Reproduce exactly the opening lines of the listing, stopping after the line that contains "Given: Click the" and including it.

◆ Supplied records ◆
▬▬▬▬▬▬

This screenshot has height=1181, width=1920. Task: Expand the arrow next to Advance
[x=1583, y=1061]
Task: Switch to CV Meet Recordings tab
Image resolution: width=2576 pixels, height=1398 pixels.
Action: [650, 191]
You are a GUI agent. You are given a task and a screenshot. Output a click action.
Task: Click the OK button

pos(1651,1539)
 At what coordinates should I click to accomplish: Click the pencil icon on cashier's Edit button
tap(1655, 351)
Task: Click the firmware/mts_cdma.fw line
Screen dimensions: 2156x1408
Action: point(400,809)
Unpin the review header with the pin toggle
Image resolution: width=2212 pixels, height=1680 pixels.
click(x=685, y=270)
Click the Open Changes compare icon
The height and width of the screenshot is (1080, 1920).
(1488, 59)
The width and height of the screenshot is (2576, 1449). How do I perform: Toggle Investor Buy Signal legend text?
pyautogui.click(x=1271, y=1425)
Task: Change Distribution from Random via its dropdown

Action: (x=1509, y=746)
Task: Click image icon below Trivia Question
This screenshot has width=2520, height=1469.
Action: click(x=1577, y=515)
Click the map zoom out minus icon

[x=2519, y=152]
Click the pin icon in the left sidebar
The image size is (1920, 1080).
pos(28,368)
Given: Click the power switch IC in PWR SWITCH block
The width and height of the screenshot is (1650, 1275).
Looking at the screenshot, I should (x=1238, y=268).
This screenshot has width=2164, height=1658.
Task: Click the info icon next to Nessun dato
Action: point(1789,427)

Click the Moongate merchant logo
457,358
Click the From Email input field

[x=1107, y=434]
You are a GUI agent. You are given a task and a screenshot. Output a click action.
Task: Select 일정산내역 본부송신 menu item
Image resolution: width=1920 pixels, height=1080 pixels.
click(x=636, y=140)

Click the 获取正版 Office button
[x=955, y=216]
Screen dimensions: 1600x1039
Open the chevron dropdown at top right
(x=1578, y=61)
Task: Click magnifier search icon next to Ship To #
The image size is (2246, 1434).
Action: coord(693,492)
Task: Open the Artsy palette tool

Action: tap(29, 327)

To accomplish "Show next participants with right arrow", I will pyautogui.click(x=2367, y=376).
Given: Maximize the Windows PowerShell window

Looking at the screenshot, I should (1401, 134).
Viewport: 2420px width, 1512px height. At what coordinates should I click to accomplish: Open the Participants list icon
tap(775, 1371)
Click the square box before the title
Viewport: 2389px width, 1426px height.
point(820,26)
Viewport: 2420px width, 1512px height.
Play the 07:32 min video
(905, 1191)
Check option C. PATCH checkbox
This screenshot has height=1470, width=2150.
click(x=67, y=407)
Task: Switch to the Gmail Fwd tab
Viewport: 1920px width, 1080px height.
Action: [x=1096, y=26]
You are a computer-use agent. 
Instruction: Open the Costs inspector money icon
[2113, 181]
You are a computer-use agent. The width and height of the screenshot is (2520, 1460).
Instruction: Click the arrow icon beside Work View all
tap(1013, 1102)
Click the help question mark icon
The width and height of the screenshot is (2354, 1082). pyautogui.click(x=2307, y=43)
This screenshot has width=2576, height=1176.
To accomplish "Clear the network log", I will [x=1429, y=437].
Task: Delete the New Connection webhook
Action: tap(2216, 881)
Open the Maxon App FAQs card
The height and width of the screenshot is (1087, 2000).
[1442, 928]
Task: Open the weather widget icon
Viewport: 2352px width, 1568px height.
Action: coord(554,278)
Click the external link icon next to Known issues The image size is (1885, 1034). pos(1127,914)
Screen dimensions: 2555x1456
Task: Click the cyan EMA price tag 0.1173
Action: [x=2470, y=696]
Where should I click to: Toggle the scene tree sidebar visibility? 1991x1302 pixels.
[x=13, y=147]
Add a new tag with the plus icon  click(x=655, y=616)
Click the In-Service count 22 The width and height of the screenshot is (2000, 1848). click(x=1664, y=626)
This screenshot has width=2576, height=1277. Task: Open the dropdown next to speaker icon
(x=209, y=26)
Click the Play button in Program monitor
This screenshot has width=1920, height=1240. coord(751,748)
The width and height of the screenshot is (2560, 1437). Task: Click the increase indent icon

▬▬▬▬▬▬

◆ Output below ◆
This screenshot has height=1181, width=1920. Task: Expand the arrow next to Advance
[x=1583, y=1061]
Task: Switch to CV Meet Recordings tab
Image resolution: width=2576 pixels, height=1398 pixels.
Action: [650, 191]
You are a GUI agent. You are given a task and a screenshot. Output a click action.
Task: Click the OK button

pos(1651,1539)
 At what coordinates should I click to accomplish: Click the pencil icon on cashier's Edit button
tap(1655, 351)
Task: Click the firmware/mts_cdma.fw line
Screen dimensions: 2156x1408
Action: point(400,809)
Unpin the review header with the pin toggle
Image resolution: width=2212 pixels, height=1680 pixels.
click(x=685, y=270)
Click the Open Changes compare icon
The height and width of the screenshot is (1080, 1920).
(1488, 59)
The width and height of the screenshot is (2576, 1449). How do I perform: Toggle Investor Buy Signal legend text?
pyautogui.click(x=1271, y=1425)
Task: Change Distribution from Random via its dropdown

Action: (x=1509, y=746)
Task: Click image icon below Trivia Question
This screenshot has width=2520, height=1469.
Action: click(x=1577, y=515)
Click the map zoom out minus icon

[x=2519, y=152]
Click the pin icon in the left sidebar
The image size is (1920, 1080).
pos(28,368)
Given: Click the power switch IC in PWR SWITCH block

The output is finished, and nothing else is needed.